[Description of the task]
Where does the word "computer" show up in the data? Please find each such line and copy it.

(Dataset entries)
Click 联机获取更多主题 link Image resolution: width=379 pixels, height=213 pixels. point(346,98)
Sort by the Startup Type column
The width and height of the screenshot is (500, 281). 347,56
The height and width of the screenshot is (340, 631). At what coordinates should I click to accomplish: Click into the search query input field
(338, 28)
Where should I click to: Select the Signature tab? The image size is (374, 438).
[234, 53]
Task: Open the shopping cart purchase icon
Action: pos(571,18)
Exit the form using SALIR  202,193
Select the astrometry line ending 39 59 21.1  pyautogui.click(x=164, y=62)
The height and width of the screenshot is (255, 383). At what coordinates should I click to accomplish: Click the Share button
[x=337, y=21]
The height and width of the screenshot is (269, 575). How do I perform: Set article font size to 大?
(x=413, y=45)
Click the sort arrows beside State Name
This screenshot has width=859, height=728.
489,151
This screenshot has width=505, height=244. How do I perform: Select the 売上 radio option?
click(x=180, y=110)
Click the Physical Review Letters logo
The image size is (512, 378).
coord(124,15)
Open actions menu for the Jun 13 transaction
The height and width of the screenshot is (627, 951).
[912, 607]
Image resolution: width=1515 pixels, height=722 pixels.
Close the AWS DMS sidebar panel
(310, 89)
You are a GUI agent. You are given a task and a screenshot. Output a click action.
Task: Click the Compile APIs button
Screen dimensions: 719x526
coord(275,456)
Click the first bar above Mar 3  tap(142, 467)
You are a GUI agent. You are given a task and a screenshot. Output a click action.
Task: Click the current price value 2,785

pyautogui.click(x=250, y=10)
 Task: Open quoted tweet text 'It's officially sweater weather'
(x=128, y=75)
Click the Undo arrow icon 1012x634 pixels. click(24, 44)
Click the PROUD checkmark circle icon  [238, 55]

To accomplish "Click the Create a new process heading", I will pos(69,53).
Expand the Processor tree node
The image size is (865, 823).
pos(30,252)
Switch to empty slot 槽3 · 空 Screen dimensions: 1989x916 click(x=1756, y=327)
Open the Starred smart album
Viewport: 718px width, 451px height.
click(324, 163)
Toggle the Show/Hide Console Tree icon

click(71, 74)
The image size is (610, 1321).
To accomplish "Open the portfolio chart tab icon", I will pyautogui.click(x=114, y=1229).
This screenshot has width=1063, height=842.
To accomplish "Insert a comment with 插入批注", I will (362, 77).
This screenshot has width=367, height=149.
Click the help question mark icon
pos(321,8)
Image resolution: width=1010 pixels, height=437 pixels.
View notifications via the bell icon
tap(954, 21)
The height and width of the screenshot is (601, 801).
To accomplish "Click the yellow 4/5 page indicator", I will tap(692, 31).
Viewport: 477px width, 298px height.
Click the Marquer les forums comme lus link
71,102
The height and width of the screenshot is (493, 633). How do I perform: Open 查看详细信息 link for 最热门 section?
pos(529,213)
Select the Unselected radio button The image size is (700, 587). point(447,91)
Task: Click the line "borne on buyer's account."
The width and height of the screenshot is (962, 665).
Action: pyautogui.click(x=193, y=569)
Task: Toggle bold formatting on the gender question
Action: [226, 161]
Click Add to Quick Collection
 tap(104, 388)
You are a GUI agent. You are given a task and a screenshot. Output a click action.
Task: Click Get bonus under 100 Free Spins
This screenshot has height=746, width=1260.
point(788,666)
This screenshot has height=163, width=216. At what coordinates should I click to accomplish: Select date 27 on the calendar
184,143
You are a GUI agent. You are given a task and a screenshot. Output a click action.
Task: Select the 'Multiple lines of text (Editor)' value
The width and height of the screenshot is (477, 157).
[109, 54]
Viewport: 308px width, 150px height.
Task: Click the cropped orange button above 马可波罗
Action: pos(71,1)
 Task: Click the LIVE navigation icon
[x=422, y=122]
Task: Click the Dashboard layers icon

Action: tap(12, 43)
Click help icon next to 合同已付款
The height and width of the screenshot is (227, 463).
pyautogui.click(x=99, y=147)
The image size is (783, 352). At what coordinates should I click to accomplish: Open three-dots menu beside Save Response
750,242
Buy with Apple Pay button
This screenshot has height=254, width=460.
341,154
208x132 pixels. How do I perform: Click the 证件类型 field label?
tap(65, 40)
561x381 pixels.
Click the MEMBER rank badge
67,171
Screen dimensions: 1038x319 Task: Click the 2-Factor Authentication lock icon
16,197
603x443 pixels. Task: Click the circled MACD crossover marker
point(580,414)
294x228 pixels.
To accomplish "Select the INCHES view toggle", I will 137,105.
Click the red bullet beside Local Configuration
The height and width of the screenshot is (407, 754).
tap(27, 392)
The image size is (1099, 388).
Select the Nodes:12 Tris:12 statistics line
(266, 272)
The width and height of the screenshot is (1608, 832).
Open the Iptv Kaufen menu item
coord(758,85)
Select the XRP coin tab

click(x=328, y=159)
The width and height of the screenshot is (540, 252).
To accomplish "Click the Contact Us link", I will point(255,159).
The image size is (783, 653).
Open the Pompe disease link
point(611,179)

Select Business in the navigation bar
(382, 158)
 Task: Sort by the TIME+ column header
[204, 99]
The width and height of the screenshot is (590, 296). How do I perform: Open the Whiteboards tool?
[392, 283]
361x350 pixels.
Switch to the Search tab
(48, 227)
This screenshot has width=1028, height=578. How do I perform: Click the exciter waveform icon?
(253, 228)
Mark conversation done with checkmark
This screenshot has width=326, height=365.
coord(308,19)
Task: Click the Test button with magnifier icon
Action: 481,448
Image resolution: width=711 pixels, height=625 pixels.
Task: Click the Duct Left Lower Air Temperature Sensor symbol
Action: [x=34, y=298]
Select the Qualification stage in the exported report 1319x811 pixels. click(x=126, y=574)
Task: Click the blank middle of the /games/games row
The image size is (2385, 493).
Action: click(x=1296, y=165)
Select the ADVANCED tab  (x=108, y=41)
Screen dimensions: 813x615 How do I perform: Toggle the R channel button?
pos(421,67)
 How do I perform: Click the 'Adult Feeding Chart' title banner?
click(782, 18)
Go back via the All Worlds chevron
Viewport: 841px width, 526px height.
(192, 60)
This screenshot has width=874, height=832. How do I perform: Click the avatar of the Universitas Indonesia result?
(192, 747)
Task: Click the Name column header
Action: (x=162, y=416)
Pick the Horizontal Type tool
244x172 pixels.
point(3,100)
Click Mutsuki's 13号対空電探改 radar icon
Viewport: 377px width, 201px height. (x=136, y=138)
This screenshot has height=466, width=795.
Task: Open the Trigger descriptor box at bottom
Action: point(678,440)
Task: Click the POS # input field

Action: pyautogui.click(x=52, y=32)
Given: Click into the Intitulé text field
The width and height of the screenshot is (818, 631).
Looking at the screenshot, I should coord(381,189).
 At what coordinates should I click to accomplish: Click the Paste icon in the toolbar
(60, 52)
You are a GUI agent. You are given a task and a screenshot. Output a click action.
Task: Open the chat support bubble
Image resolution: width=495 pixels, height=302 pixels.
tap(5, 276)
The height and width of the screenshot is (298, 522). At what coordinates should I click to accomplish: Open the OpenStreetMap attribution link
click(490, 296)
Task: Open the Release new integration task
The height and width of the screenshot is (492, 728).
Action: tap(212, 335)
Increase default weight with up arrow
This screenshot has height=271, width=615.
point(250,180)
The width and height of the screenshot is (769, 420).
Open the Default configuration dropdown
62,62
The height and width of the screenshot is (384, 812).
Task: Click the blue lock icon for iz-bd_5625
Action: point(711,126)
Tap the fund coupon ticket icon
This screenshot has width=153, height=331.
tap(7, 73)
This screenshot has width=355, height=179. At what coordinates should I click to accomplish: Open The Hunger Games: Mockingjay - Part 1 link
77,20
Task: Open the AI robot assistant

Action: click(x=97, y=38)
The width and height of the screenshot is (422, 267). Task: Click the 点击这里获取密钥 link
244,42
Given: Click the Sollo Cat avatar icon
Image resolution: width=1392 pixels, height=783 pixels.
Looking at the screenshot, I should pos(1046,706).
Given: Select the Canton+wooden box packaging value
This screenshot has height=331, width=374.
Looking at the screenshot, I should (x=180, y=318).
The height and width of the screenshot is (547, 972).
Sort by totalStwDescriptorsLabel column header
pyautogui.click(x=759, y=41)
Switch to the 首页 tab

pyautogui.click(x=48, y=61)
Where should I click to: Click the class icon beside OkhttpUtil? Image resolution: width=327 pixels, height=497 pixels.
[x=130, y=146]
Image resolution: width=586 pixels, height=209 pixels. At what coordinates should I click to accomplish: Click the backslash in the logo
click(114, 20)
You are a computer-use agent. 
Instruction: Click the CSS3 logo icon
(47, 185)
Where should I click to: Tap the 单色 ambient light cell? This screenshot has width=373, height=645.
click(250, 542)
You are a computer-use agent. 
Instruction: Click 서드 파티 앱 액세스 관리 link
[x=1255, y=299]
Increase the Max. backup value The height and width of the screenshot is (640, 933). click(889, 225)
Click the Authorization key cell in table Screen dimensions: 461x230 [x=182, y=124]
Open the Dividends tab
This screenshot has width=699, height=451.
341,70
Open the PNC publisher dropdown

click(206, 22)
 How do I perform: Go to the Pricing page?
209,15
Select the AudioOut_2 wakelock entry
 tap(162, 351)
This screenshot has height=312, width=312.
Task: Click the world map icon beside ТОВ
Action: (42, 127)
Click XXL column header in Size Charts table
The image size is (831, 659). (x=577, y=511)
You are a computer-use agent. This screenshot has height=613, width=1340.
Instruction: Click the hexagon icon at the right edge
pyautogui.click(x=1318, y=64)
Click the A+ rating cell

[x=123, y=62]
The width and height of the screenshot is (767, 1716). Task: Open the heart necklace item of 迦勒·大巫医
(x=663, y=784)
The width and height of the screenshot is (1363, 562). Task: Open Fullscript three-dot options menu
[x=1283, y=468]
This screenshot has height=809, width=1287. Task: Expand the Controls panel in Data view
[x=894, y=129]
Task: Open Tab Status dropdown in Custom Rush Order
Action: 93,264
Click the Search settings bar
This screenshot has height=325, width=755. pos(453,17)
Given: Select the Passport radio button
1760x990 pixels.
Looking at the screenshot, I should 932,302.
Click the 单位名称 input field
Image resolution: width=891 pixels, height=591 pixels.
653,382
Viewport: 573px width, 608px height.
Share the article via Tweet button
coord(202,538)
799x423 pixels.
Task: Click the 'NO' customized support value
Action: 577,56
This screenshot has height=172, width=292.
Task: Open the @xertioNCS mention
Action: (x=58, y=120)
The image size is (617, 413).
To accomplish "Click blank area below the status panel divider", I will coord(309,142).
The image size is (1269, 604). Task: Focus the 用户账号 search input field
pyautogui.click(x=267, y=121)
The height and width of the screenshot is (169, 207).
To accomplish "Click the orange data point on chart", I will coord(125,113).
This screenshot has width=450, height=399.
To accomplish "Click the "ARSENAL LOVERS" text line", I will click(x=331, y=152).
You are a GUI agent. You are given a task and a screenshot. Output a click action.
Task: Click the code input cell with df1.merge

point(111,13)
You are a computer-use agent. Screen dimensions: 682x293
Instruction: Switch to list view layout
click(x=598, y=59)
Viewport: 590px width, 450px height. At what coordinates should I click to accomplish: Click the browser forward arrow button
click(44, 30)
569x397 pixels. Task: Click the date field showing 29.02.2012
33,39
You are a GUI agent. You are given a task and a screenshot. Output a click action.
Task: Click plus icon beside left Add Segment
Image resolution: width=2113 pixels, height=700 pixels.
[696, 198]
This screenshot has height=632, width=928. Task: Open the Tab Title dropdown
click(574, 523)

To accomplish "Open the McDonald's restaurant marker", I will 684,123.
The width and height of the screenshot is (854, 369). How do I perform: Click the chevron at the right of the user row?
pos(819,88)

[Response area]
You are a computer-use agent. 
You are a computer-use agent. 
You are a computer-use agent. This screenshot has height=613, width=1340.
You are a computer-use agent. Screen dimensions: 682x293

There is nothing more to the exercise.